🤖 AI Summary
This study addresses the lack of effective automated monitoring mechanisms in open multi-agent systems, which have traditionally relied on qualitative observation. It introduces, for the first time, adaptive control charts from process control theory to automatically monitor the evolutionary dynamics of multi-agent systems endowed with environmental learning capabilities. Combining theoretical analysis, simulation experiments, and empirical evaluation, the work not only demonstrates the necessity of adaptive control charts for monitoring learnable multi-agent systems but also uncovers a fundamental trade-off between learning capacity and adversarial robustness: while these charts effectively track normal system evolution, they remain vulnerable to slow-betrayal adversarial agents. This vulnerability delineates a theoretical boundary wherein learning and security cannot be simultaneously optimized.
📝 Abstract
Generative agents have proven to be powerful assistants in a wide variety of contexts.

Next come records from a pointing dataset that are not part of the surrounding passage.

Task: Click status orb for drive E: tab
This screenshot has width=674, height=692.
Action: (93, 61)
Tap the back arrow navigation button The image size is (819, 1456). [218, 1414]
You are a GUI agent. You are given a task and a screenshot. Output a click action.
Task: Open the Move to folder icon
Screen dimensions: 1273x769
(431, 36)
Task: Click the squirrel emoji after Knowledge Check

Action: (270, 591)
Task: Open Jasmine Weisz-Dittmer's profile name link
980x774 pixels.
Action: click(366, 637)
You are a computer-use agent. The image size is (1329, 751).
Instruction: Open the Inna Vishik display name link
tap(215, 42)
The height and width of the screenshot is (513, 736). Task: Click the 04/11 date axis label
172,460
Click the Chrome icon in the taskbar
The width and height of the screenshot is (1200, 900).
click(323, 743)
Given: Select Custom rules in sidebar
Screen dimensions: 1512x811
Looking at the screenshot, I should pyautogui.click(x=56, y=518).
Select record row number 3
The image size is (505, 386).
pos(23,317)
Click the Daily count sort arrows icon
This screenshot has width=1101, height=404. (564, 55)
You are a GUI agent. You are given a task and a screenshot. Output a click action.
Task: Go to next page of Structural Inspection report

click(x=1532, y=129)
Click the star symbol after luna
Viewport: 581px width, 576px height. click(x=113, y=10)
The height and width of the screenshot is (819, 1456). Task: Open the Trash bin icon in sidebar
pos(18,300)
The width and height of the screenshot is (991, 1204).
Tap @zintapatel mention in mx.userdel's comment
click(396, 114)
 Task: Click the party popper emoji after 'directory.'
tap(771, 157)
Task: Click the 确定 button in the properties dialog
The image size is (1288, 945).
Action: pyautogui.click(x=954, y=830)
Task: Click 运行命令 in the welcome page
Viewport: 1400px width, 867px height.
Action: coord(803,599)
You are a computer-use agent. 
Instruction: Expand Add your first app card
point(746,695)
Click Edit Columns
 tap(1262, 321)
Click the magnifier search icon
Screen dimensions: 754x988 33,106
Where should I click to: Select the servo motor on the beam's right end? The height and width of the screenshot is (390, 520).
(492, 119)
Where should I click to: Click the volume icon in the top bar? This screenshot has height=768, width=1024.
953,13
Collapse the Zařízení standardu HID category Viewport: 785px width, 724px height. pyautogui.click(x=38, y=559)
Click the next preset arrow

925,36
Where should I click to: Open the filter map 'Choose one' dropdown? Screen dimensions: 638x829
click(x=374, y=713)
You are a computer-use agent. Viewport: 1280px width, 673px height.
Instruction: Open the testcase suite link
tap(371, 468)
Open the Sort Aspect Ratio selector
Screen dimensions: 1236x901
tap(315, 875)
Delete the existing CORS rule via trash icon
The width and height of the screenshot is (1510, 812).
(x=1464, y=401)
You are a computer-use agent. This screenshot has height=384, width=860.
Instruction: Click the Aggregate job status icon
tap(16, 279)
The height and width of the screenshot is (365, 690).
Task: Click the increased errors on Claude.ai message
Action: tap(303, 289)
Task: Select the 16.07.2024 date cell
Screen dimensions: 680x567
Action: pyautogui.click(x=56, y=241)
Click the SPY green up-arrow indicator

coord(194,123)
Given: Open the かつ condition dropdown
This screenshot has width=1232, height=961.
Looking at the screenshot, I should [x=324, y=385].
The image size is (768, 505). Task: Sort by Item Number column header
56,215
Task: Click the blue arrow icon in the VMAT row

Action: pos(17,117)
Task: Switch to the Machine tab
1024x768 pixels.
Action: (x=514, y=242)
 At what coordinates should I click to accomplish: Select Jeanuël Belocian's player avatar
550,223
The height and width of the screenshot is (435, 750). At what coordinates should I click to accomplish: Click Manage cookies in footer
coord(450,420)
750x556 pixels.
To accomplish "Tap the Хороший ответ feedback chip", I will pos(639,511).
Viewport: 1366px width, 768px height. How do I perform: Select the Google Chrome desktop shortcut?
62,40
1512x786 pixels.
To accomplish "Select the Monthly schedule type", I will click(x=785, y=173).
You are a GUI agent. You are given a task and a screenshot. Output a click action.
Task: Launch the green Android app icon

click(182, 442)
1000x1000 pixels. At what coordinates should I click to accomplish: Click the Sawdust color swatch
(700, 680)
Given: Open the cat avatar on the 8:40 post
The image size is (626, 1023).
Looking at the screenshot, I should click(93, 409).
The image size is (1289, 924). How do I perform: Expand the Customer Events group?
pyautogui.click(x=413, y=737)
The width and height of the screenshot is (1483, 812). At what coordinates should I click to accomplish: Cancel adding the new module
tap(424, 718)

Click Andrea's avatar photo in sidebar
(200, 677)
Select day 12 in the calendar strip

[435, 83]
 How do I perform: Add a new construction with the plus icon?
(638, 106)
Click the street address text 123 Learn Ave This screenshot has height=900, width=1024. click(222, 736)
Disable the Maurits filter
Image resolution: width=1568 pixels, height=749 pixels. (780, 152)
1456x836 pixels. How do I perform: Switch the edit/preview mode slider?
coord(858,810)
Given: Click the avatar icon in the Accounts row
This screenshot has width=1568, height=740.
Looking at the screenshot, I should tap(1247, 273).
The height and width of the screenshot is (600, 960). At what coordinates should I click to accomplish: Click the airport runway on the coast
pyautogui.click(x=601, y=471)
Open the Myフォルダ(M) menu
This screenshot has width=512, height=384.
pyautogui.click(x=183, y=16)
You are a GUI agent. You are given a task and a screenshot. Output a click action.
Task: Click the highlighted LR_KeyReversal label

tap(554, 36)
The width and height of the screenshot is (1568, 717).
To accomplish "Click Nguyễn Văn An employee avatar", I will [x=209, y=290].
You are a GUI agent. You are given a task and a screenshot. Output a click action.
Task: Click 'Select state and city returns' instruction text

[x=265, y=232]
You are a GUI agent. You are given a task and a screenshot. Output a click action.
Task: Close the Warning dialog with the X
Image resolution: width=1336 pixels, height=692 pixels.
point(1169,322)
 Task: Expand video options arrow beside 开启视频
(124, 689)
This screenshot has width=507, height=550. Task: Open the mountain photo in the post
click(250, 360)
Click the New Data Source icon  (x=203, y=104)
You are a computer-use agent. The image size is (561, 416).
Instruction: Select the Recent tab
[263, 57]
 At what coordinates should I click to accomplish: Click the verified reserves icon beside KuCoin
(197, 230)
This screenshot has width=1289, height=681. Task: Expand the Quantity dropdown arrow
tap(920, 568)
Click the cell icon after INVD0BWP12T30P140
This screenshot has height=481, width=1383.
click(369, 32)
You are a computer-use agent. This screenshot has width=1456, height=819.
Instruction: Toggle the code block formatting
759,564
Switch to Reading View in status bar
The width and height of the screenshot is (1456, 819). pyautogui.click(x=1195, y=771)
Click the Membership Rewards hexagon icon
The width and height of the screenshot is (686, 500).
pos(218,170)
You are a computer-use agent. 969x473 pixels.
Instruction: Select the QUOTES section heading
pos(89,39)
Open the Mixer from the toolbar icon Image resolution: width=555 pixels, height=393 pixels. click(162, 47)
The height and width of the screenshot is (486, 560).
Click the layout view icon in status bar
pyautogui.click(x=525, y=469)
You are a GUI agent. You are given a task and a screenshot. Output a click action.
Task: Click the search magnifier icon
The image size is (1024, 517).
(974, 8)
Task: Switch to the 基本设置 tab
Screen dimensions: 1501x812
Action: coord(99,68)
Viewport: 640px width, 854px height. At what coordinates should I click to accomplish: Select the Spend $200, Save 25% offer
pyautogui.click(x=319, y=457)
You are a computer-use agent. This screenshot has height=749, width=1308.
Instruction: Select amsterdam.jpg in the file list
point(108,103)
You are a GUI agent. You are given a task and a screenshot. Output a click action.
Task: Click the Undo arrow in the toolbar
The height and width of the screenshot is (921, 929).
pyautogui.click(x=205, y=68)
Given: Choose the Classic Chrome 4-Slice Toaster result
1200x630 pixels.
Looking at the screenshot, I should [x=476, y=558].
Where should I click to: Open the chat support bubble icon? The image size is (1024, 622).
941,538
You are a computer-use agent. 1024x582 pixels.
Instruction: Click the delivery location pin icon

Given this success, users are now deploying agents with minimal restrictions in open ended, multi-agent environments. Current methods for monitoring the dynamics of open-ended multi-agent systems are limited to qualitative inspection. In this paper, we extend the process-theoretic notion of adaptive control charts to multi-agent systems to enable automated monitoring. Using simulation, we demonstrate that adaptive control charts are necessary for monitoring multi-agent systems that can learn from their environment. We further demonstrate, both empirically and theoretically, that adaptive control charts are susceptible to adversarial agents that defect sufficiently slowly. These results illustrate a fundamental tradeoff in multi-agent system control: either agents in a system cannot learn or the system is susceptible to adversaries.